By / Richard Kohn
Private Label products are always priced lower than branded equivalents – right? Often yes, but is that always the best policy? Should we not aspire to elevate the positioning of our private brands to make them more attractive?
Thankfully, private brand positioning has moved on from whitelabel, lowest price point pricing but the image still lingers in the mind of consumers that private brands are of lower quality than branded alternatives. This is partly driven by the pricing policy of category managers within retail who have a tendency to view private brand as the automatic choice for lowest price point products in their category. It’s partly driven by retailers (supported by manufacturers) believing that consumers are always looking for low priced products to fill their baskets.
This thinking may well be faulty. Paradoxically, when product prices are too low compared to the branded competition, consumers start to doubt the quality and credibility of the private brand. Indeed, studies in many emerging markets demonstrate that the poorest consumers will often buy more expensive branded product (in smaller quantities) rather than less expensive non-branded alternatives because they want to be assured of product quality for their limited disposable income rather than product quantity that may let them down.
The temptation to price low with the concomitant assumption that lower price means higher volume needs to be resisted: unless you happen to be a discount retailer. Pricing low does not automatically increase sales. Private label pricing is about pricing smartly: prices should ideally be set at the lower level of the ‘heart of market’ in terms of sales. In many categories, ’heart of market’ is priced considerably higher than lowest category price.
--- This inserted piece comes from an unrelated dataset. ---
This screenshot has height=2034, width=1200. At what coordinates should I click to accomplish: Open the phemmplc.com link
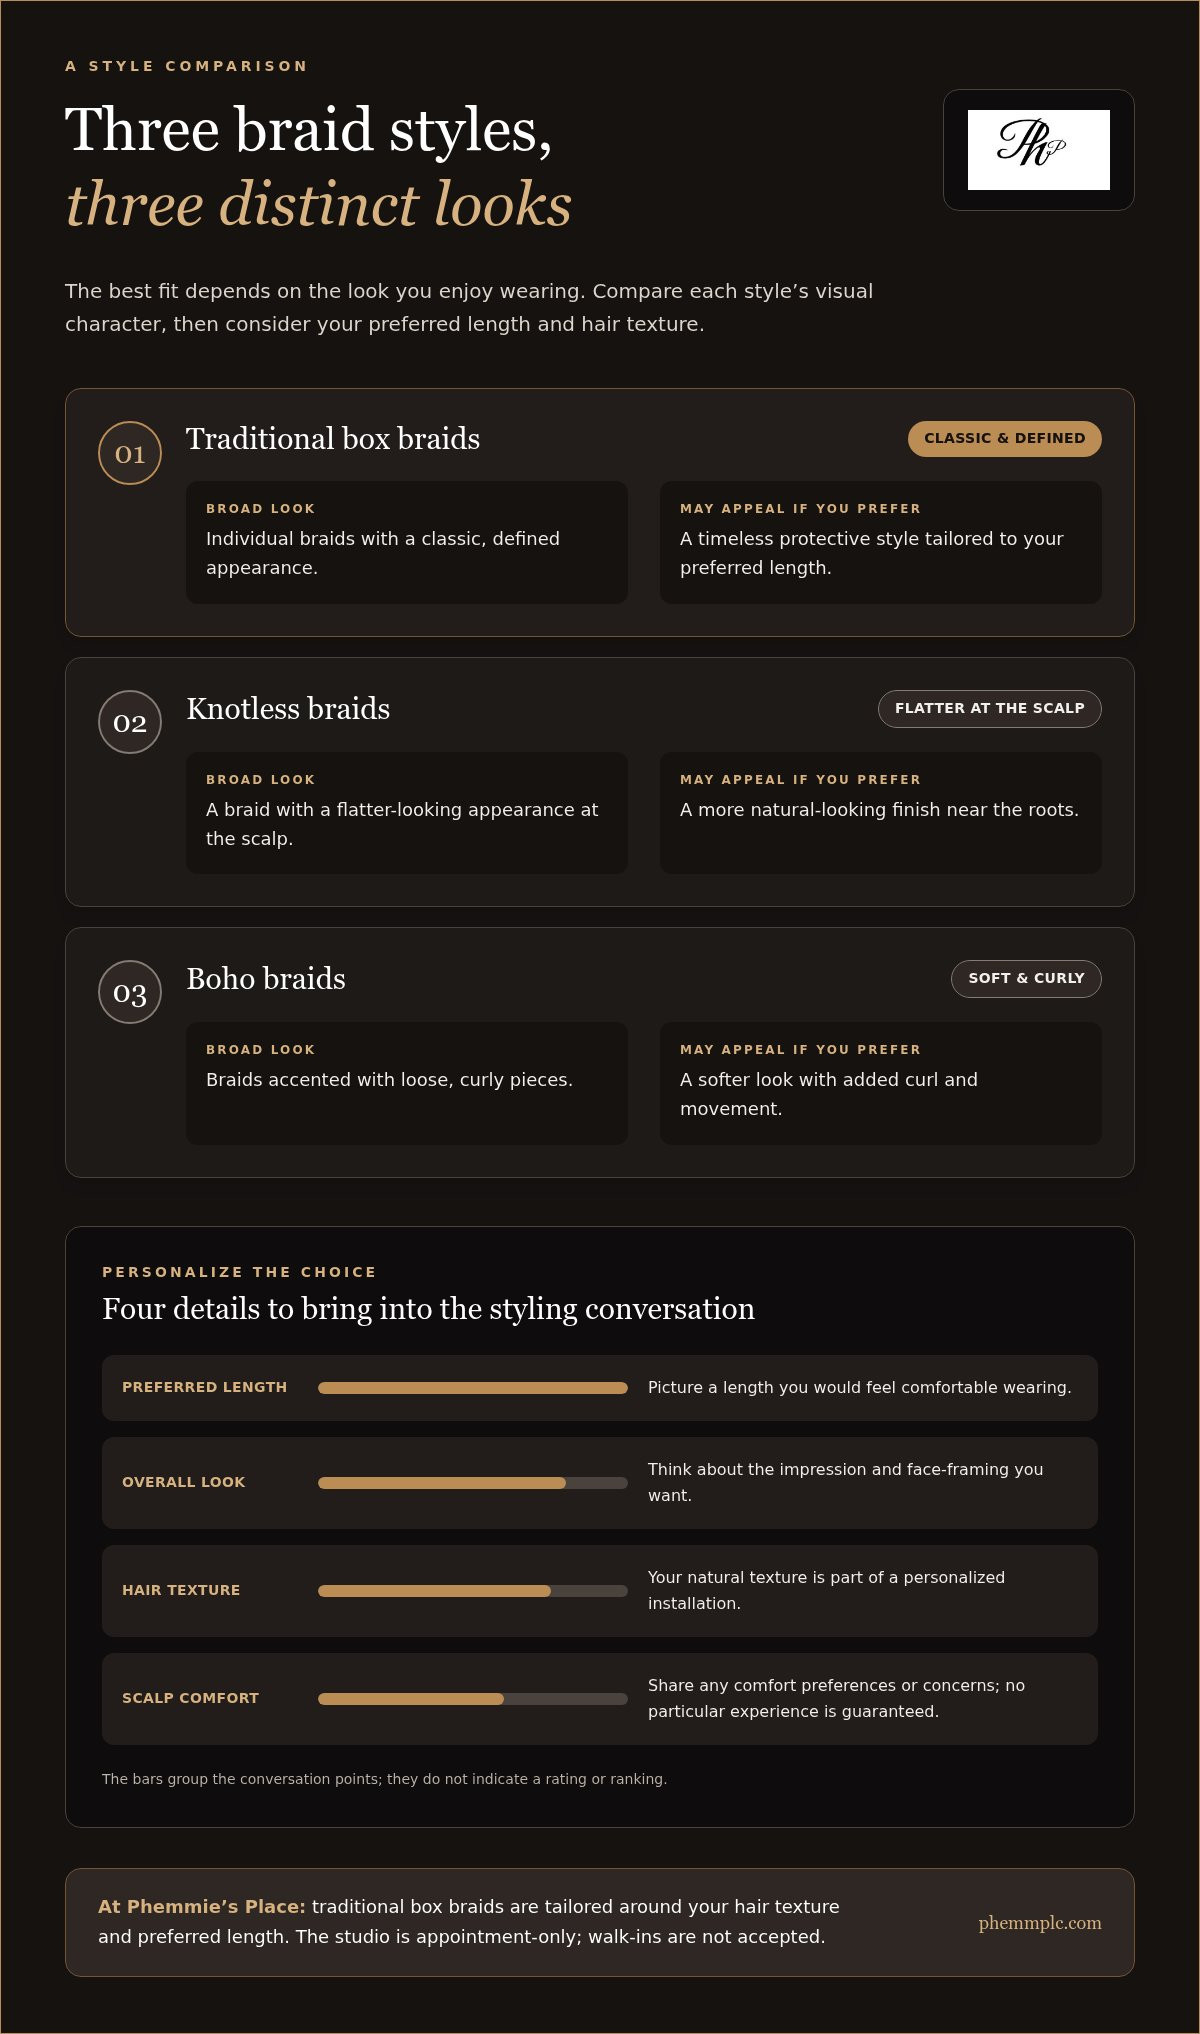(x=1040, y=1922)
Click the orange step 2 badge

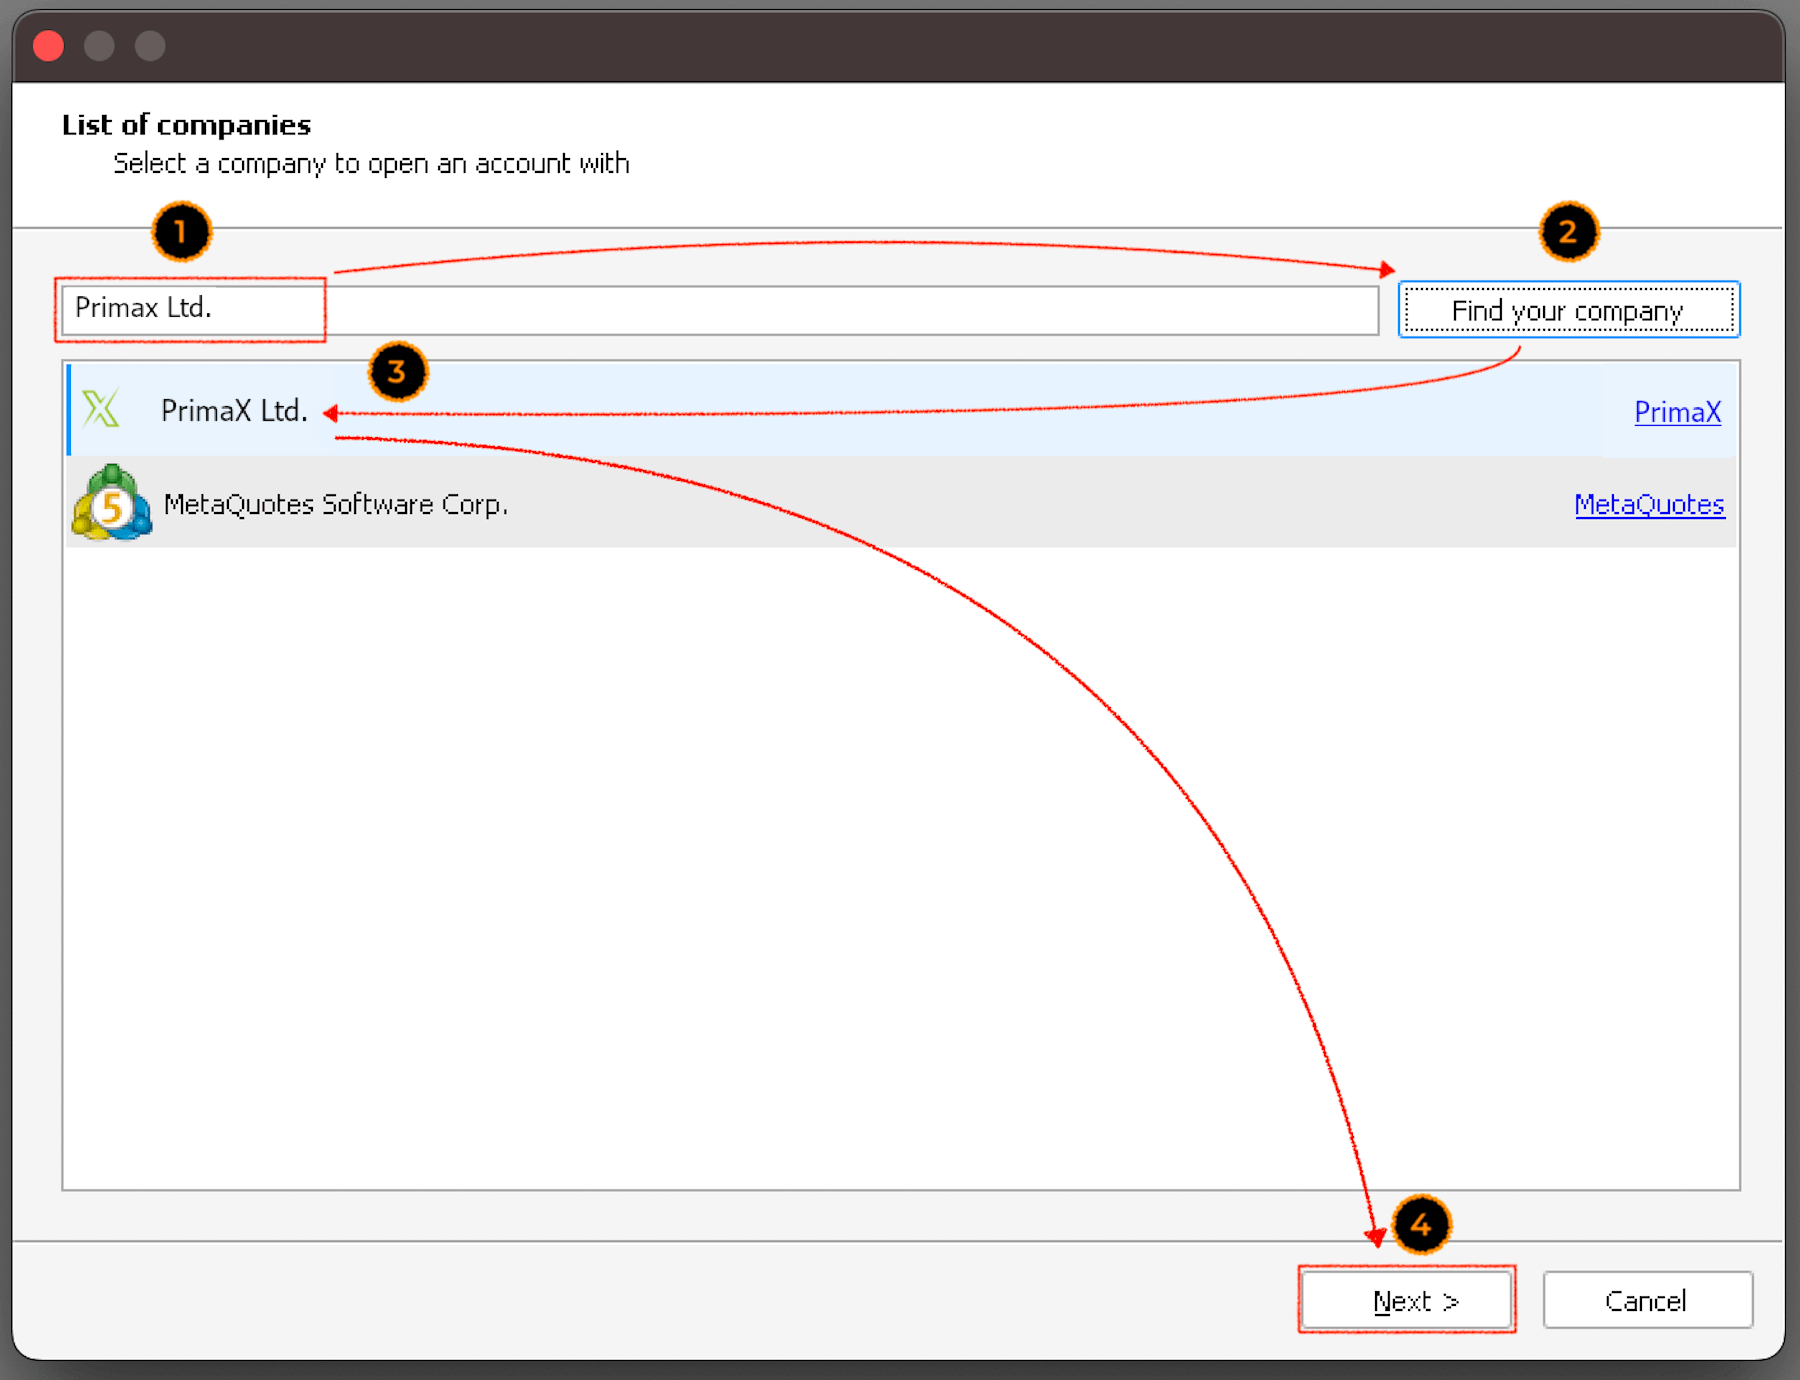[x=1567, y=232]
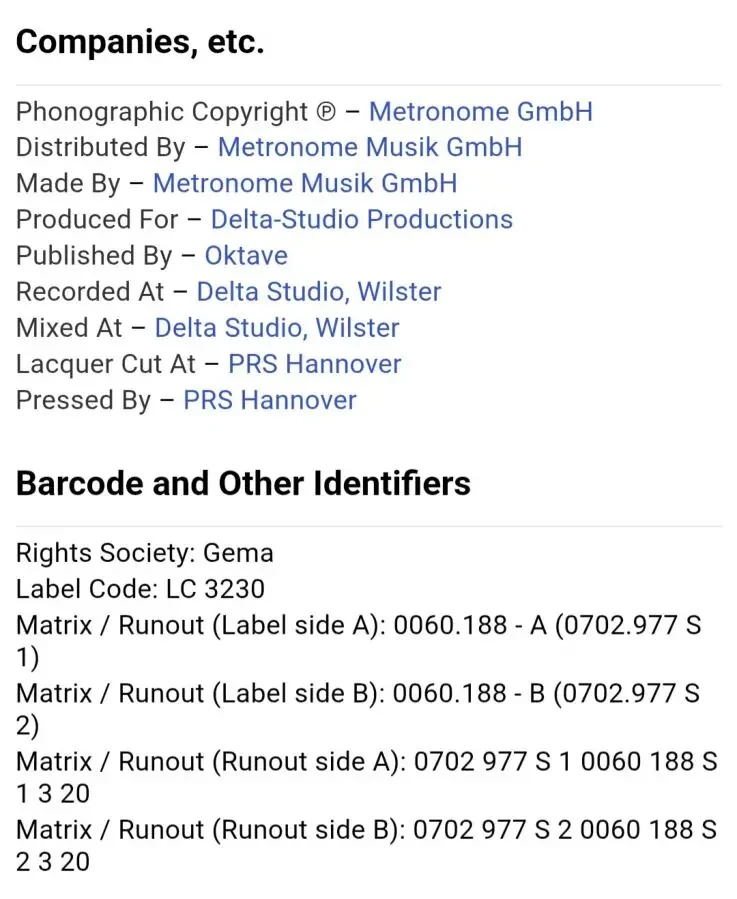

This has implications for the private label manufacturer. Pitching to a new retailer and offering lowest possible manufacturing price does not always serve their purposes, or those of the manufacturer.
Smart retailers are usually ahead of the game as far as product development is concerned. The speed to market in private brands is much faster than for branded equivalents. This offers the retail brand team the opportunity to introduce new and innovative products with premium pricing, thereby retaining higher margins per product.
These days, there’s no compelling reason for retail brand products to imply discount, and every reason for retail brand teams to aspire to the higher end of the market. After all, retailers have detailed knowledge of consumer preferences, can determine product insights as well if not better than manufacturers and are able to bring new products to the market much faster than their branded counterparts. Retail brands should as a result continue to offer higher margins for retailers for some time to come.
Richard is an expert in global marketing and an acknowledged strategic brand leader. He currently heads the private label division at one of the largest retail pharmacy groups in Europe. He’s held senior management positions in A brand CPG companies and led international marketing and strategy teams across CPG, consumer durable and business services companies. He’s also the European client partner for a leading brand excellence training institute which delivers brand and communications courses to Fortune 500 companies. Richard is dedicated to bringing the discipline and science of brand marketing and marketing communications to private labels, empowering them to cultivate critically essential marketing management competencies to lead them to build leadership brands.